━━ Given data
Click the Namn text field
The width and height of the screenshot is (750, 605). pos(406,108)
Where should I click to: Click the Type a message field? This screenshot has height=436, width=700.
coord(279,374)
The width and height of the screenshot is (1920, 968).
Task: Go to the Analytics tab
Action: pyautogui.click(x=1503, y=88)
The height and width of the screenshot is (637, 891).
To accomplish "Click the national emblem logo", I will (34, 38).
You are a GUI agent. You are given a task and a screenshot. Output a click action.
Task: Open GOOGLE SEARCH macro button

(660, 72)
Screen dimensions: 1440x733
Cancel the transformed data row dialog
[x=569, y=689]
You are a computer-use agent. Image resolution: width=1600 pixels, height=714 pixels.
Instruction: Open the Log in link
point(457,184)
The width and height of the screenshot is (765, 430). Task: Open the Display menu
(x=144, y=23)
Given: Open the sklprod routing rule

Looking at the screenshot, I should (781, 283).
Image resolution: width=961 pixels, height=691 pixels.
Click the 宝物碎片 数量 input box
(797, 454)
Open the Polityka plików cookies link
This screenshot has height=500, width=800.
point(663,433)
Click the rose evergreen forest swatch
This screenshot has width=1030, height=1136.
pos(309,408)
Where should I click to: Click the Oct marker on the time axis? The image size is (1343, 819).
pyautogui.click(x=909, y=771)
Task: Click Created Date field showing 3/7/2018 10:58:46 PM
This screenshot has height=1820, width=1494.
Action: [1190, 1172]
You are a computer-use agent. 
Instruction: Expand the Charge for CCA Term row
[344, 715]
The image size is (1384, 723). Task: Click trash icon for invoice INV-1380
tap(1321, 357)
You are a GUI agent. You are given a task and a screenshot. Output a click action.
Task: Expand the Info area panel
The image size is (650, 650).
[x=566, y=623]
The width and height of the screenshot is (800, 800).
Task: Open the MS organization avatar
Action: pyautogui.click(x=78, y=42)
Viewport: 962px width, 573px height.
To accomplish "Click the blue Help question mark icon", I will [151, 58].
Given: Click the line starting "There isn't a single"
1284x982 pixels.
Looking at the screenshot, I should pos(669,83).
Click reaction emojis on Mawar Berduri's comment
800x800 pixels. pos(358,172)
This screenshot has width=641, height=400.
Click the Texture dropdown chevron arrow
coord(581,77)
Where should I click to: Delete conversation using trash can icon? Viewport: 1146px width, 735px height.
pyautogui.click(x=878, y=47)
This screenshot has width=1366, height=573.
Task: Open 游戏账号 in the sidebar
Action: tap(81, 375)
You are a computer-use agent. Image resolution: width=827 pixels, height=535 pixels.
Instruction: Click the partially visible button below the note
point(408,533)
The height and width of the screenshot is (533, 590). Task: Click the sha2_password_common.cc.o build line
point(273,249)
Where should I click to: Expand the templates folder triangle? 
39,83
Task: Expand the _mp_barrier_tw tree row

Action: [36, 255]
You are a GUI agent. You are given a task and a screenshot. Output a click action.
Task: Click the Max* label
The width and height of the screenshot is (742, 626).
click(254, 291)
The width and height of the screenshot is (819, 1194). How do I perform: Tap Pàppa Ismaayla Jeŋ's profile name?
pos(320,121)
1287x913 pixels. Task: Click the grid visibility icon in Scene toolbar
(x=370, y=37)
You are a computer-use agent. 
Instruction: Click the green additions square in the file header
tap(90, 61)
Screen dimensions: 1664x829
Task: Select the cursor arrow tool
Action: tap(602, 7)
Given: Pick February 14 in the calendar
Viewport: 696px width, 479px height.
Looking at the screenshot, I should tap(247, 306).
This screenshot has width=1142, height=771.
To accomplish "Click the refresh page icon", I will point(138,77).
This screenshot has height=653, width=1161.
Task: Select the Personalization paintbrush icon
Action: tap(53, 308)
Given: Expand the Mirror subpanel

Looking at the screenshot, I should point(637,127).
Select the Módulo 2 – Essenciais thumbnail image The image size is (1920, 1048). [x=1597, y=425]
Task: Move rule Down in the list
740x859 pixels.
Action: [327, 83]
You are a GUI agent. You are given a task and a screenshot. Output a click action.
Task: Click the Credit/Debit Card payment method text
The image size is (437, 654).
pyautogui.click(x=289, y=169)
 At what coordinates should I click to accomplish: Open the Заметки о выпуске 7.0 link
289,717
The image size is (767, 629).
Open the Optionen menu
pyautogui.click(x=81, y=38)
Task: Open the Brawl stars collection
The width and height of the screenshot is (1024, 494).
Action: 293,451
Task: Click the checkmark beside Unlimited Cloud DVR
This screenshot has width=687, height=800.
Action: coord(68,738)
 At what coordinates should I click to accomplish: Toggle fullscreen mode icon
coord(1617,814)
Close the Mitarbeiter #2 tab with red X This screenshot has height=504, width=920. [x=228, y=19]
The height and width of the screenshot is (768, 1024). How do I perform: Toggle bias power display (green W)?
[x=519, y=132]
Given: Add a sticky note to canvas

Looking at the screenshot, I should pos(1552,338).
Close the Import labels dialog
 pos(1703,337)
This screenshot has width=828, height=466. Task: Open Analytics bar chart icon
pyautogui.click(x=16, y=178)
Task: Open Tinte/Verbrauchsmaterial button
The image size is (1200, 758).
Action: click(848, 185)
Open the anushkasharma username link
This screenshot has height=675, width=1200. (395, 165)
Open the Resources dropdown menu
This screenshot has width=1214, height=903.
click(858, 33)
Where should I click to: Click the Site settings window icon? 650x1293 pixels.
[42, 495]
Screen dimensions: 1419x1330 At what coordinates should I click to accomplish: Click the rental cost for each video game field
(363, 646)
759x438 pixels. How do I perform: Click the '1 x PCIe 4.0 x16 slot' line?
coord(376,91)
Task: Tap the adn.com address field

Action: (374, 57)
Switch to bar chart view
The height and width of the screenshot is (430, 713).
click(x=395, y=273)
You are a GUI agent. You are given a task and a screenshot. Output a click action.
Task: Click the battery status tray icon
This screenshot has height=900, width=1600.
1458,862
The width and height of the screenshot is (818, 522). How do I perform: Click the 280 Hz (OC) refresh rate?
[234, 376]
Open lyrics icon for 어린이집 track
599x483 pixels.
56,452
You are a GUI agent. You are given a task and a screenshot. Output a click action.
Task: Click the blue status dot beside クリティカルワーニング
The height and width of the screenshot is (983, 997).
━━━━
§ **Work to be completed**: Looking at the records above, return exactly the lines from the line with "This screenshot has height=500, width=800." to the line with "Task: Click Created", both ends included.

§ **Completed task**:
This screenshot has height=500, width=800.
point(663,433)
Click the rose evergreen forest swatch
This screenshot has width=1030, height=1136.
pos(309,408)
Where should I click to: Click the Oct marker on the time axis? The image size is (1343, 819).
pyautogui.click(x=909, y=771)
Task: Click Created Date field showing 3/7/2018 10:58:46 PM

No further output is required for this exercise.